Sql – Is using multiple tables an advisable solution to dealing with user defined fields

database-designdesign-patternsoraclesql-server

I am looking at a problem which would involve users uploading lists of records with various field structures into an application. The 2nd part of this would be to also allow the users to specify fields to capture information.

This is a step beyond anything ive done up to this point where i would have designed a static RDMS structure myself. In some respects all records will be treated the same so there will be some common fields required for each. Almost all queries will be run on these common fields.

My first thought would be to dynamically generate a new table for each import and another for each data capture field spec.Then have a master table with a guid for every record in the application along with the common fields and then fields that specify the name of the table the data was imported to and name of table with the data capture fields.

Further information (metadata?) about the fields in the dynamically generated tables could be stored in xml or in a 'property' table.

This would mean as users log into the application i would be dynamically choosing which table of data to presented to the user, and there would be a large number of tables in the database if it was say not only multiuser but then multitennant.

My question is are there other methods to solving this kind of varaible field issue, im i going down an unadvised path here?

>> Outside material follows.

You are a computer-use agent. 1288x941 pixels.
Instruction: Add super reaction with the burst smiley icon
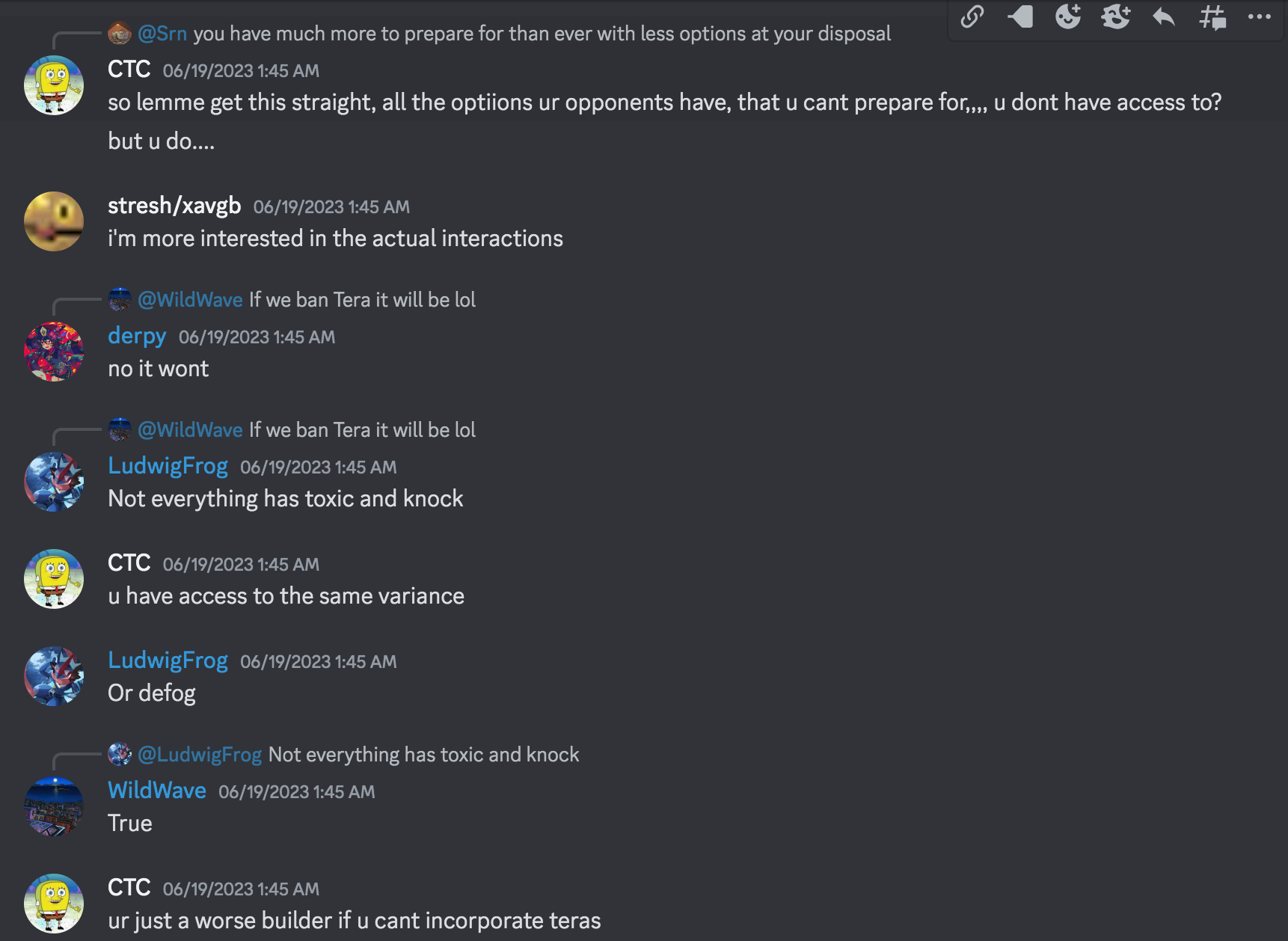tap(1116, 16)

I believe that EAV would require me to have a table defining the fields for each import / data capture spec and then another table with the import – field – values data and that seems impracticle.

Best Solution

I hate storing XML in the database, but this is a perfect example of when it makes sense. Store the user imports in XML initially. As your data schema matures, you can later decide which tables to persist for your larger clients. When the users pick which fields they want to query, that's when you come back and build a solid schema.